Teachers of poetry always harp upon words like coherence, appropriateness, consistency, organic unity – all leading to effectiveness. The present poet says that he has lived two lives in one life-span as a poet, one that made him a classroom critic and the other that naturally made him deny that existence. The new jargon that has come into being is ambiguity, complexity, tension – the last being by far the most important. It is strain and stress that is put on key lines that a make a poem ‘holler it out’ loudly or ‘breathe out an inaudible sigh’ that is more important than coherence and consistency. A maximum of twenty poems in this book can be placed in this category where ambiguity is piled upon ambiguity leading to the complexity and tension that cries out for solution. Here is an example from a poem titled Back in the Village.

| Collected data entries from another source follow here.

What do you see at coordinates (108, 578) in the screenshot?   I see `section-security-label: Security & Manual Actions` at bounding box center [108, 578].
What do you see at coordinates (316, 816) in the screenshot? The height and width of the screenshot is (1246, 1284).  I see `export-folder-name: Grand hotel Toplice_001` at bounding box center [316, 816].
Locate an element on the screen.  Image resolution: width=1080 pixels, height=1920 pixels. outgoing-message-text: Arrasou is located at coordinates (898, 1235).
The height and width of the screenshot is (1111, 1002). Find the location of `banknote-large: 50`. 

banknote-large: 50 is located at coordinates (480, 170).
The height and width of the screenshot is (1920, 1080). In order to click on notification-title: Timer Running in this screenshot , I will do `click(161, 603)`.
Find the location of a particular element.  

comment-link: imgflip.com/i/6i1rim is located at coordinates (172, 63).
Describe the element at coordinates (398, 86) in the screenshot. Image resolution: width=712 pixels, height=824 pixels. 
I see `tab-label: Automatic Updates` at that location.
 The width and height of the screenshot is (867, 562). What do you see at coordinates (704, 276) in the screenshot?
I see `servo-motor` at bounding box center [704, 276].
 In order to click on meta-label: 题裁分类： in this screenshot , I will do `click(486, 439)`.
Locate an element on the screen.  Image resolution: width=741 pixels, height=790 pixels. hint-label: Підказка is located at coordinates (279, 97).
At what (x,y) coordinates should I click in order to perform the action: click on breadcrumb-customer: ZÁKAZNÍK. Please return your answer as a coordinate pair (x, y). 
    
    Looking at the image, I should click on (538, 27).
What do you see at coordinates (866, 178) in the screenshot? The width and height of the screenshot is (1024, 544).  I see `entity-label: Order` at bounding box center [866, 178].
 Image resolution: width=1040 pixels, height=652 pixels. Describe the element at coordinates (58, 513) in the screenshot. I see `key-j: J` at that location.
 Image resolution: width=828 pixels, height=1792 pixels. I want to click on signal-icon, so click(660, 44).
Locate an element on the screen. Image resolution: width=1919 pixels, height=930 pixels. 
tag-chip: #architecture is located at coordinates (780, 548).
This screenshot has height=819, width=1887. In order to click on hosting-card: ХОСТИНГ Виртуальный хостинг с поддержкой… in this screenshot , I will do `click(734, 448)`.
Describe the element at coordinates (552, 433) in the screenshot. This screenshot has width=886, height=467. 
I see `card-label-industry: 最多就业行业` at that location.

What do you say of dying? / Hair sprouting in the ground – / Can you see from your roots? / Oh, you can say now / I was double-dared and dying of excess. / Excess of what? / Of blackboard-and-classroom-castrations? / Coffee House carousals? / Library lubrications with eye-drops? / O professor, be careful of what they call / Moral turpitude.
Is it a teacher who has been seducing his students all his life? The last five lines would give a clear hint of this ‘moral turpitude’ the excess of which has brought him (or her) to ‘dying’, with hair sprouting in the ground? It is definitely not the case, for the beginning of the poem doesn’t qualify the end to be interpreted in this way. This exactly is what I call ambiguity leading to complexity and then to the final tension before it is resolved.
Finally, a funny finding by me is the present poet’s peculiar interest in Ezra Pound. . Even an innocuous poem with a subject like a bath tub becomes a symbolic ‘dug-in’ female cave for a man to enter. Poor Ezra! He wrote just a few lines that I need not quote for the present poet has quote marked a few extracts in his own poem. Here is a sliver of the poem.
With Ezra it was a ‘much praised’ / ‘but-not-altogether-satisfactory lady’, / With me it is adequate and gratifying / Even soaking and drenching bathtub satiety. / To Ezra white porcelain lining was welcome / To me the size of the tub matters / Its shape, trim and fettle are important / Fitness and form are recompense / Fuzzier and denser – better for me.
The love-hate relationship with Ezra Pound apart, there are quite a few other poems in this collection that echo the topics chosen by American and English poets in their own times but find an inter-textual tone and meaning.
What Caroline Greene has said about Anand’s poetry rings quite true. Her opinion is that nothing extraordinary has happened in American poetry in the past half a century, and if an Urdu poet of the stature of Satyapal Anand has chosen to bring his treasure house to the English speaking world, it is likely to change the entire scenario here. It is precisely because the poet recovers the extra-cultural, historic-mythological ground of humanity as a whole that the American poets have lost in their preoccupation with the local and the ‘immediate present’ in terms of time and place.